Workflow-Guided Exploration (WGE) is a framework for exploring action sequences more efficiently when a small amount of demonstrations are available. It helps a reinforcement learning (RL) agent discover reward more quickly even when the reward is sparse.

Motivation and Setup

Our motivating task is learning an RL agent to use the Internet by controlling the web browser. Here is a simple example where the agent has to forward Bob’s email to Alice:

email-inbox task

The input goal is different for each episode, and there can be multiple subtasks (e.g., forward an email, reply to an email, delete an email). The agent receives a sparse binary reward at the end of the episode.
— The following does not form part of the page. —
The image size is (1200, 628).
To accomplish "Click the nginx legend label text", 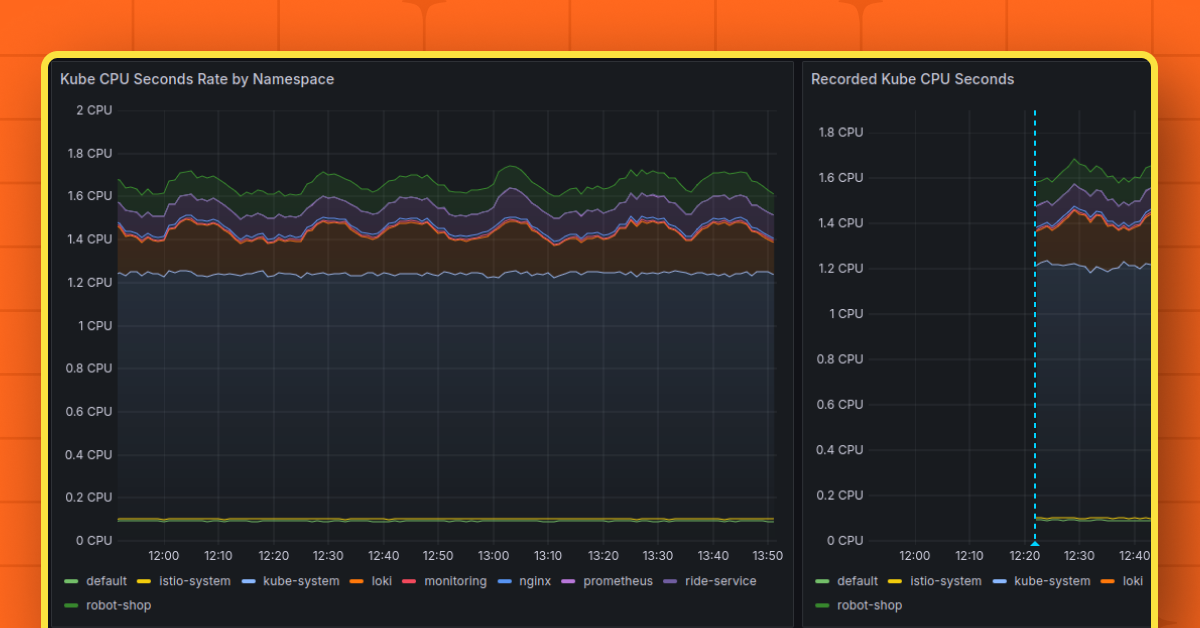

To aid learning, suppose we also have access to a few (e.g., 10) human demonstrations of how to complete the tasks.

Framework Overview

Instead of directly training a model on the demonstrations (which would lead to overfitting), we use the demonstrations to constrain exploration.

email-inbox task

From each demonstration, we induce high-level workflows. A workflow (a path through the workflow lattice, like the one in bold) constrains the set of possible actions at each time step (e.g., the workflow step Click(Tag("span")) only allows actions that click a <span> element). We generate many workflows with different levels of restrictiveness.
When we perform exploration, we follow one of the workflows and sample actions that are within the constraints of the workflow. This way, the explored actions look similar to the demonstrated actions, so they are more likely to get positive reward.
But there are many possible workflows, many of which are too generic or too restrictive. We use a simple workflow policy to learn which workflows are good to use.